‘Trump embraces state capitalism’ declared the US news site Foreign Policy in July: ‘the level of U.S. government economic intervention under Trump 2.0 is off the charts’. In August the Wall Street Journal took up the theme in an article by its chief economics commentator, Greg Ig: ‘The U.S. Marches Toward State Capitalism With American Characteristics’, he wrote, ‘President Trump is imitating Chinese Communist Party by extending political control ever deeper into economy’.
Ig instanced ‘Trump’s demand that Intel’s chief executive resign; the 15% of certain chip sales to China that Nvidia and Advanced Micro Devices will share with Washington; the “golden share” Washington will get in U.S. Steel as a condition of Nippon Steel’s takeover; and the $1.5 trillion of promised investment from trading partners Trump plans to personally direct’. He commented:
‘This isn’t socialism, in which the state owns the means of production. It is more like state capitalism, a hybrid between socialism and capitalism in which the state guides the decisions of nominally private enterprises. China calls its hybrid “socialism with Chinese characteristics.” The U.S. hasn’t gone as far as China or even milder practitioners of state capitalism such as Russia, Brazil and, at times, France. So call this variant “state capitalism with American characteristics.”’
This is one definition of state capitalism, but state ownership is not socialism; nor can there be any hybrid between socialism and capitalism. Capitalism exists whenever there is minority ownership of the means of production, wage-labour and production for sale and profit, irrespective of whether that ownership is via individual ownership, a limited company or a nationalised industry.

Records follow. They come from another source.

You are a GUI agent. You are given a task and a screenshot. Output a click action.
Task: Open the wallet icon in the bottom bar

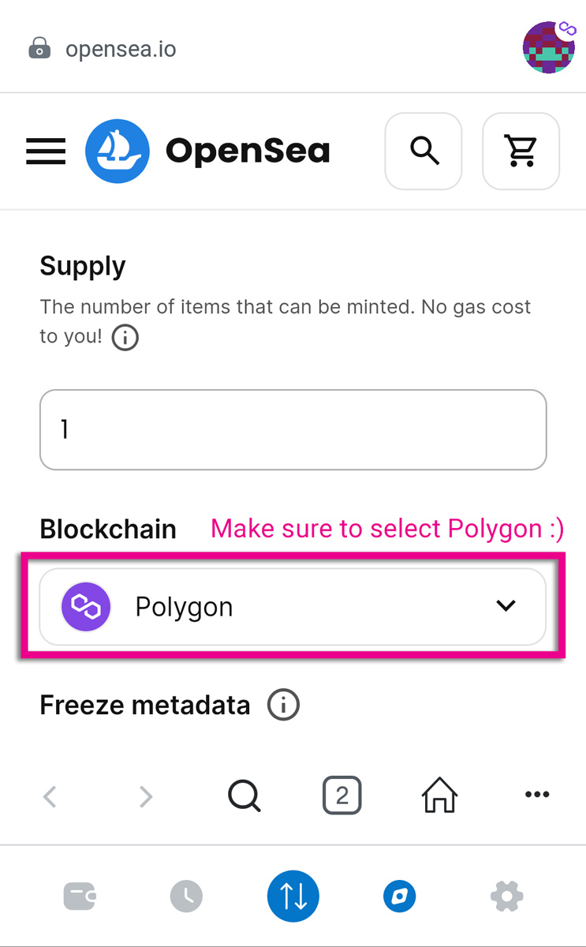coord(80,896)
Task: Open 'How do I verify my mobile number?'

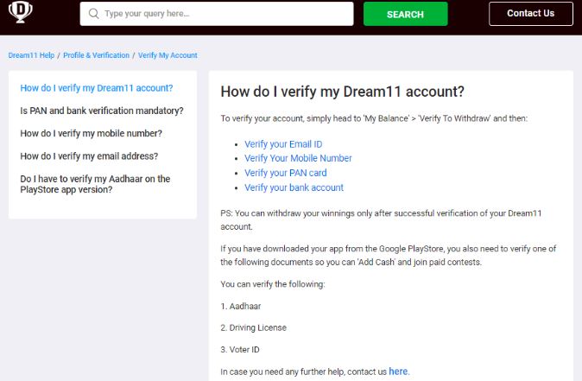Action: (91, 133)
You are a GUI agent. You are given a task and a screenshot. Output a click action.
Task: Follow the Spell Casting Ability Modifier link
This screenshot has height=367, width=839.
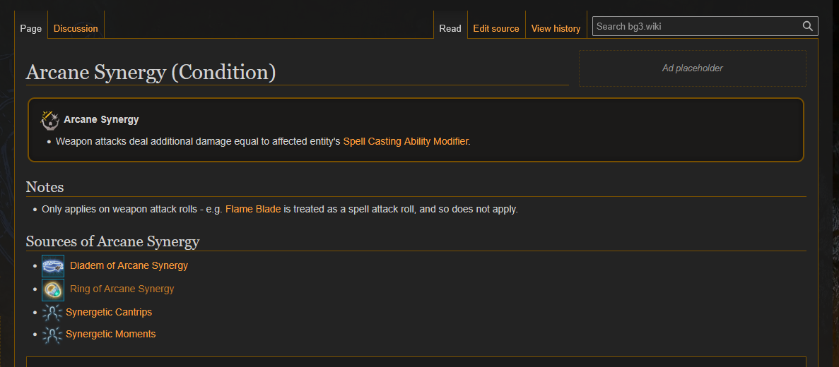tap(406, 142)
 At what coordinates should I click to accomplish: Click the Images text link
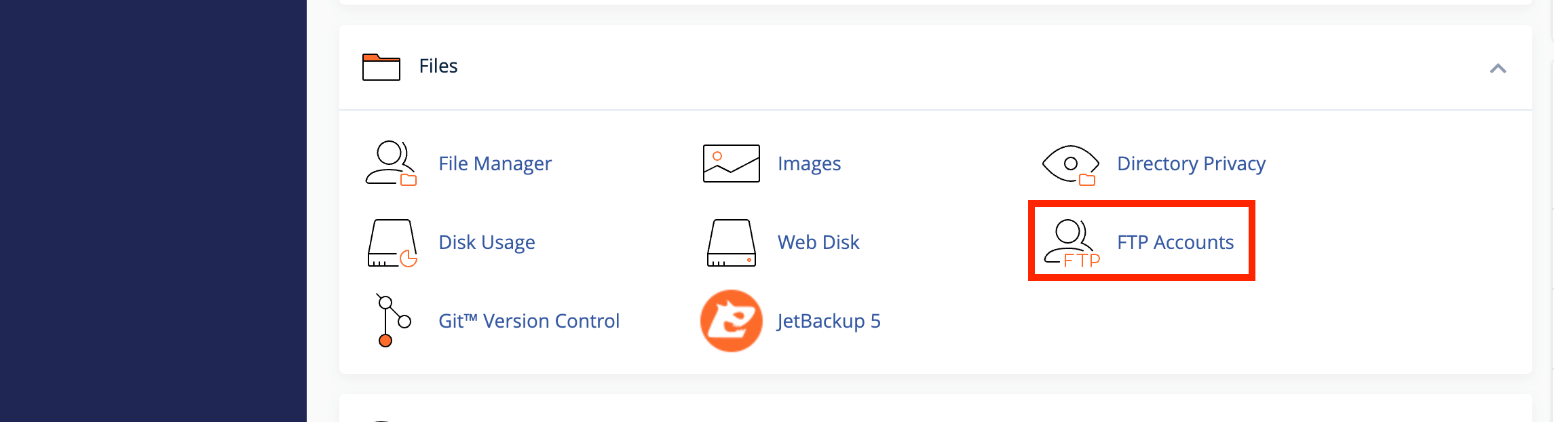[810, 164]
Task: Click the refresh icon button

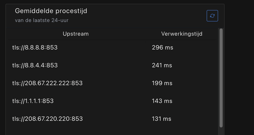Action: tap(212, 16)

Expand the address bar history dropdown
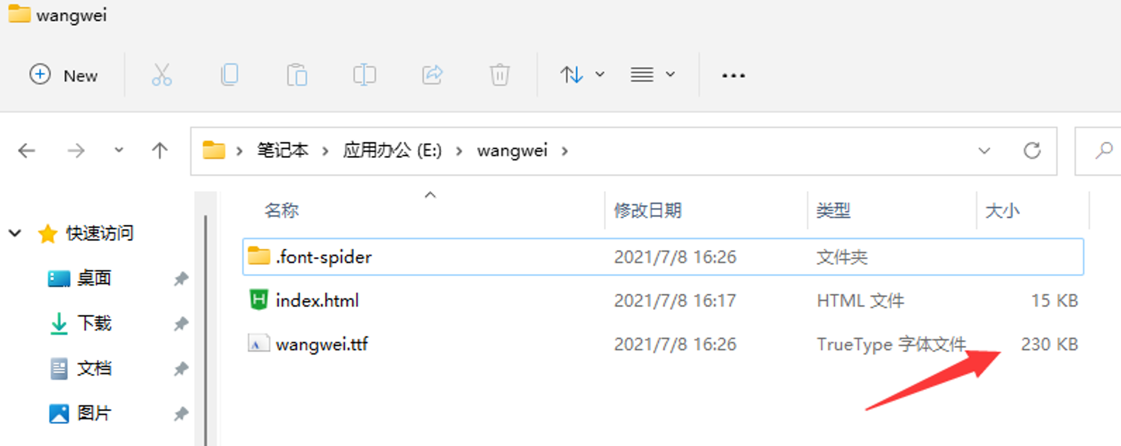984,150
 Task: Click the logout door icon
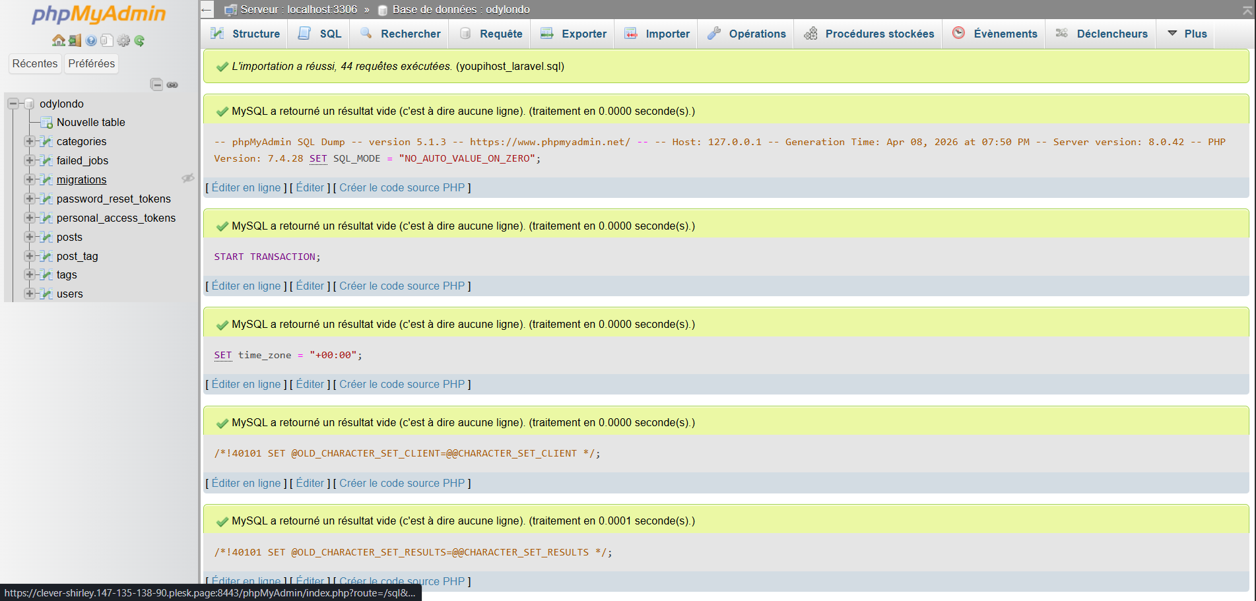click(75, 41)
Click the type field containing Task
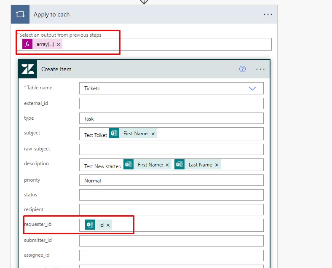 [171, 118]
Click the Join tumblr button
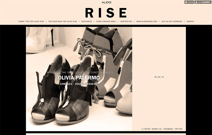Viewport: 212px width, 135px height. pyautogui.click(x=203, y=2)
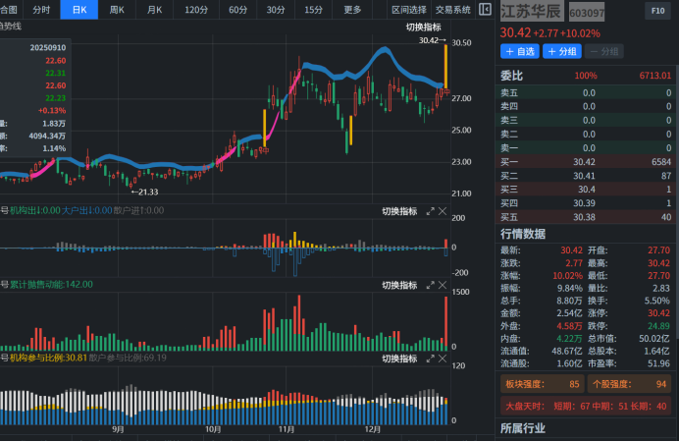Open 切换指标 selector on main chart
Image resolution: width=679 pixels, height=442 pixels.
(424, 27)
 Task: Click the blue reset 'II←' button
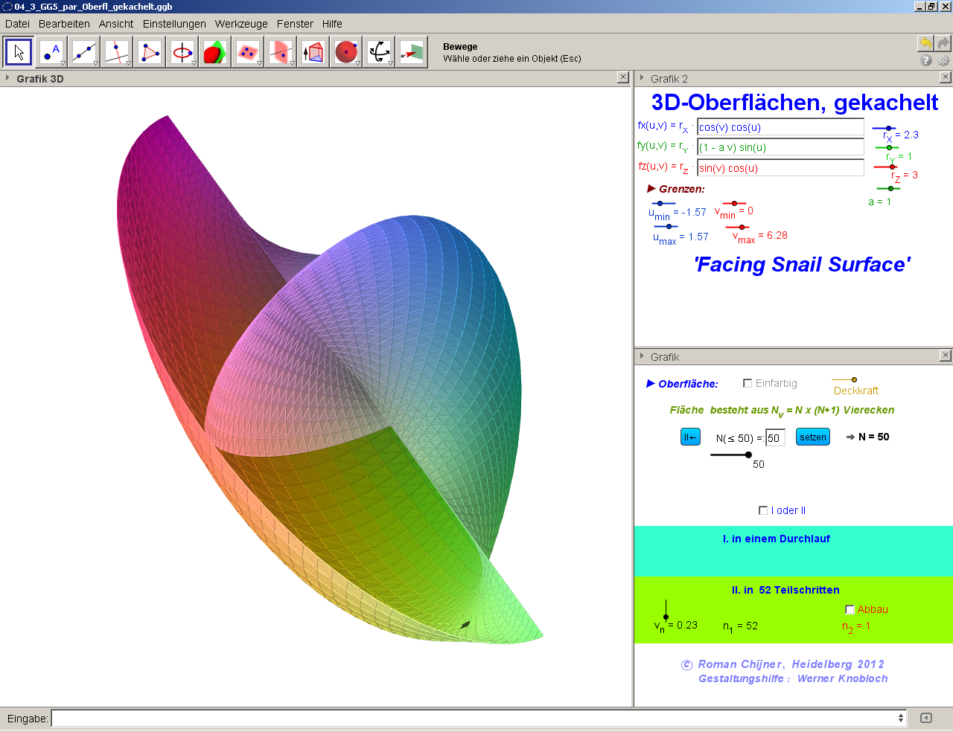coord(690,437)
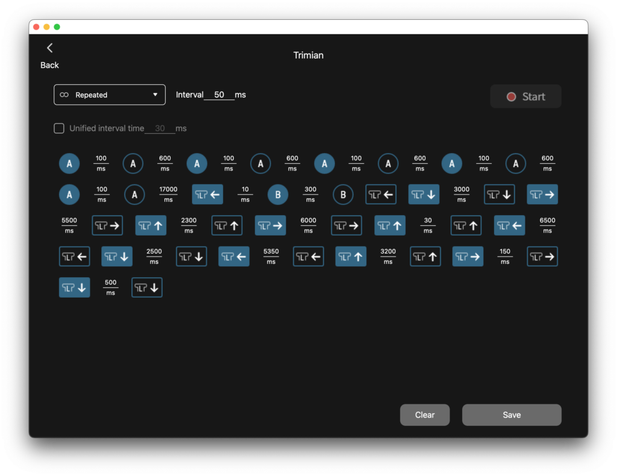This screenshot has height=476, width=617.
Task: Click the Interval 50 ms input field
Action: tap(219, 95)
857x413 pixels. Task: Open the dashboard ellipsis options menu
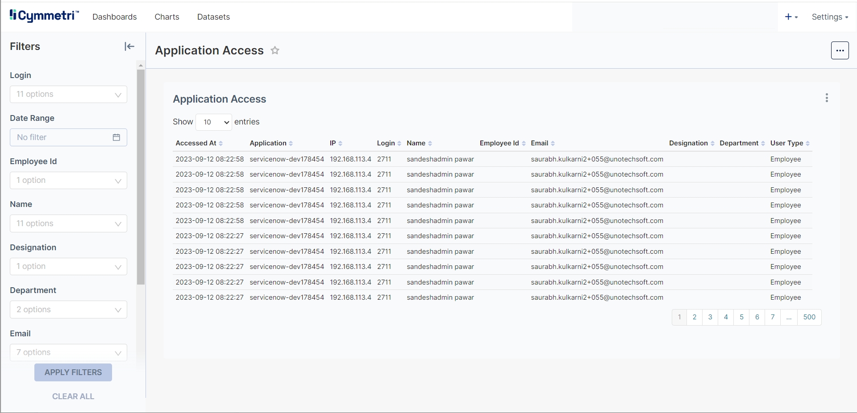pyautogui.click(x=840, y=50)
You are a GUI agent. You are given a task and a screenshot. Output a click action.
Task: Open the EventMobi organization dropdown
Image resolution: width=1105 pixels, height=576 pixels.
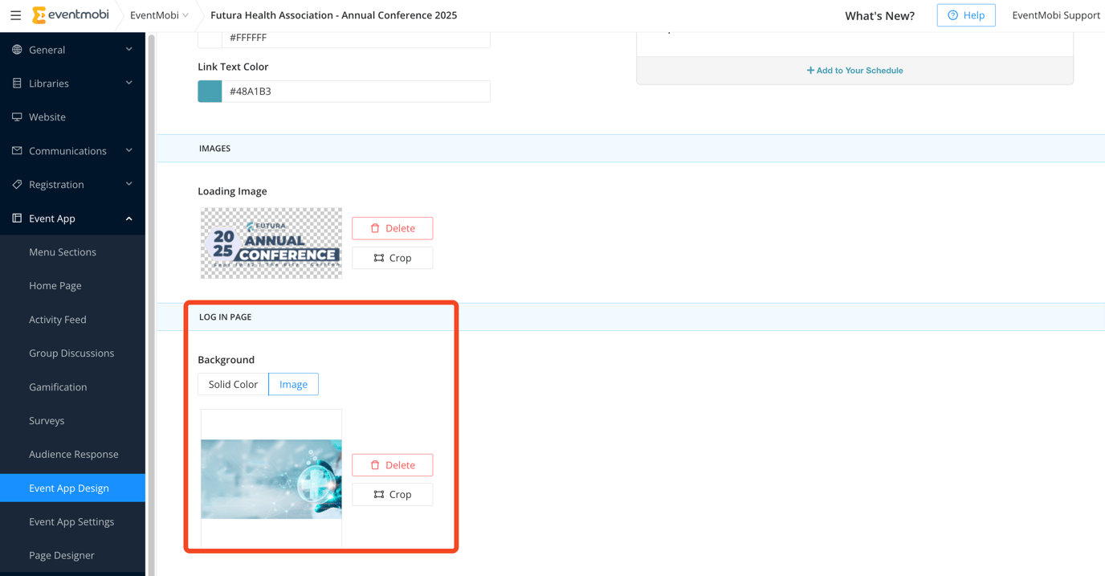[x=159, y=15]
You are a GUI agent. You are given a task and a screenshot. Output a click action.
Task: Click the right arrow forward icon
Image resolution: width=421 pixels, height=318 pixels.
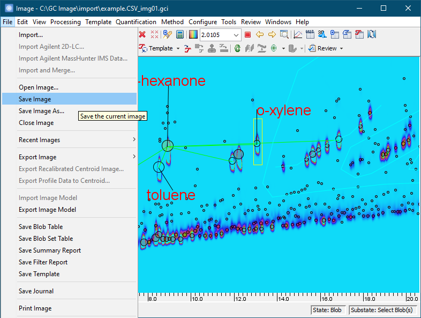[272, 35]
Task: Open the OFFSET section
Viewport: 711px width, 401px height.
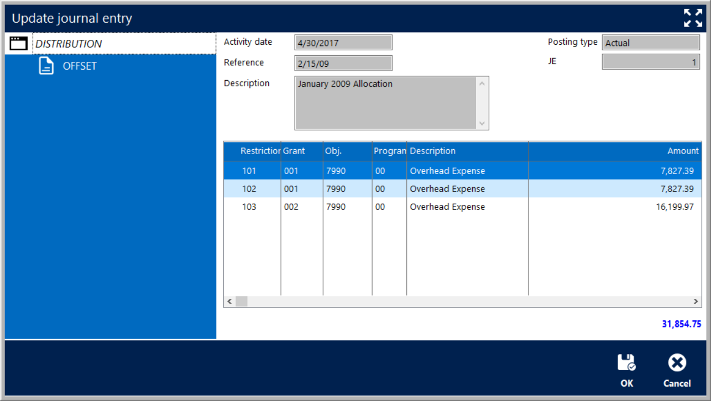Action: click(80, 66)
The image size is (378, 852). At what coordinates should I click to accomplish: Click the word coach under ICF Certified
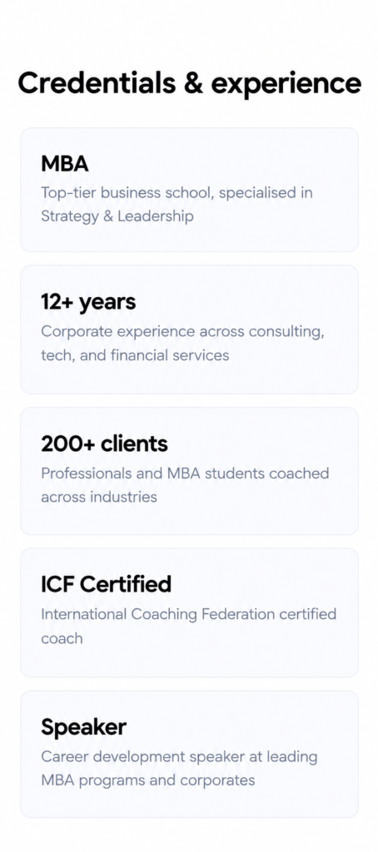point(62,638)
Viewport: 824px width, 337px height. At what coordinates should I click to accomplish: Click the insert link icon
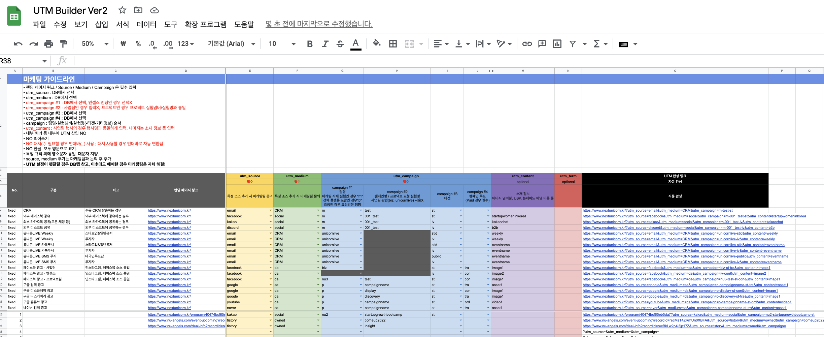click(x=527, y=44)
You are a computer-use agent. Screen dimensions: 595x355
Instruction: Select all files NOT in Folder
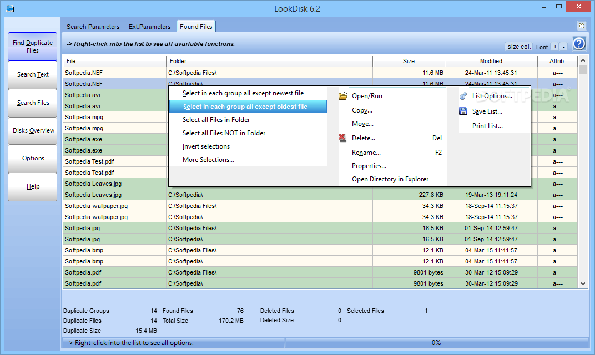224,133
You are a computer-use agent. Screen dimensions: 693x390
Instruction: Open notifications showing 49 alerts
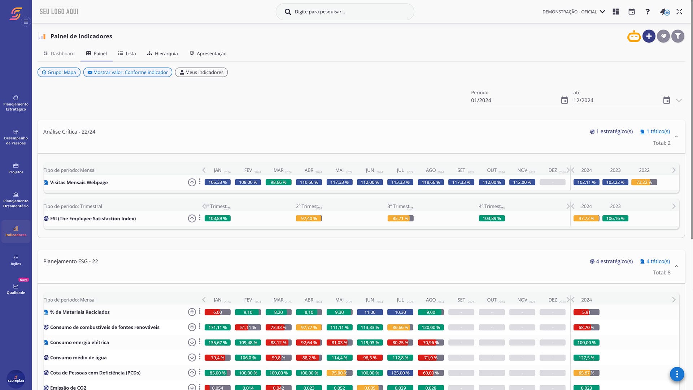[664, 12]
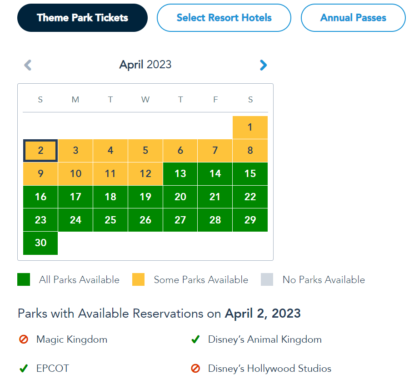Select April 19 on the calendar
414x380 pixels.
click(145, 197)
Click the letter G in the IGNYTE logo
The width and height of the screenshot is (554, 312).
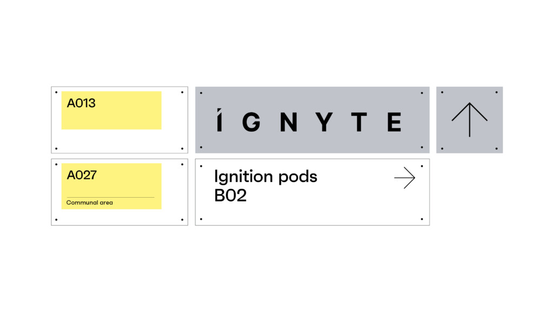point(251,122)
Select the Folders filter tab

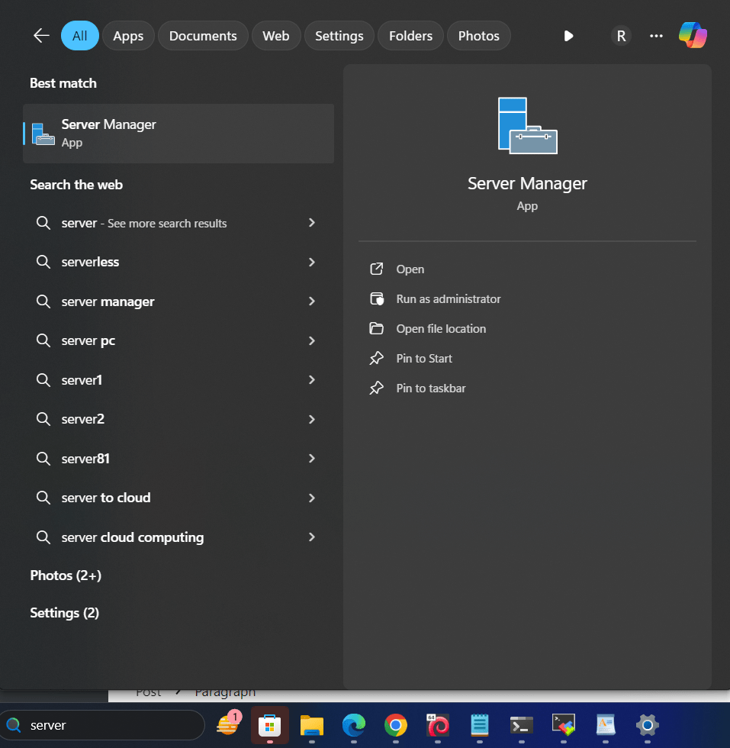[x=410, y=36]
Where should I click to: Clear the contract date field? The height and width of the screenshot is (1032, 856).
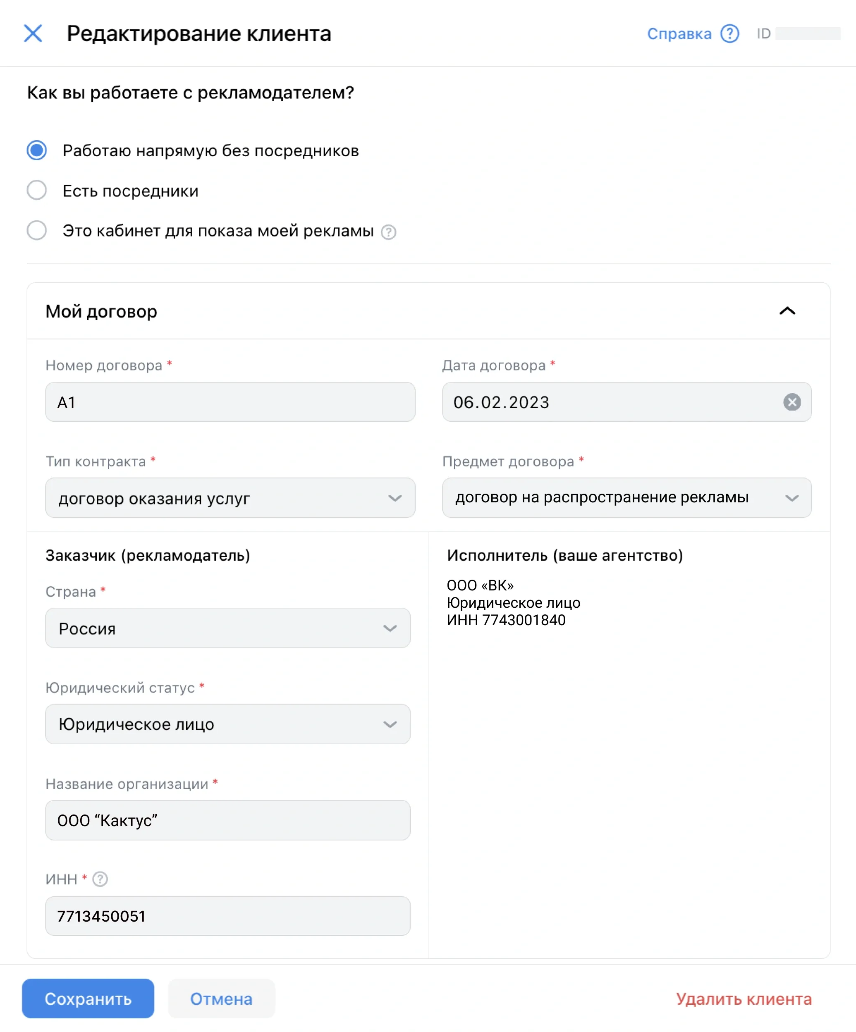(x=791, y=402)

The term ‘state capitalism’ first came into use towards the end of the 19th century, to describe instances where the government performs the role of capitalist by employing wage-labour and selling the product or service to realise a profit, such as state-owned and run mines and railways. After the Bolsheviks seized power in 1917, Lenin extended the term to include the development of private capitalism under the direction and control of the state. Others later extended the meaning further to include a nationalised economy without private capitalists but still with wage-labour, production for the market and a privileged ruling class such as eventually developed in Russia.
It was a term used more by critics than by supporters of capitalism. Latterly, however, it has come to be used routinely in the media to describe the economic system in China where political control is firmly in the hands of a single party but where profit-seeking private enterprises are allowed to operate, where their shares are traded and where state-owned enterprises compete on the world market with the same aim and methods as private capitalist enterprises.
Politically motivated government intervention in the economy is not new — governments have always done this to one degree or another via taxes, subsidies, tariffs, and monetary policy — but calling this ‘state capitalism’ is new, at least in openly pro-capitalist circles. This could even be seen as a step forward in that, previously, they called it ‘socialism’, ‘communism’, ‘Marxism’, a travesty of these words. The more backward of them still do, as this from Fortune (12 August) magazine:
‘Many free-market economists and business leaders who have long worshipped the free-market ideals of Adam Smith, Friedrich Hayek, Ayn Rand, and Milton Friedman should be aware that their idols would be rolling in their graves right now, as rather than pursue standard laissez-faire conservative economic policies, MAGA has gone Marxist and even, increasingly, Maoist’).
Even though it is quite ludicrous to say that Trump has ‘gone Marxist’, there is a delicious irony in him being accused of undermining capitalism. Not that he is of course. He is using state power in what he considers to be the general interest of the US capitalist class.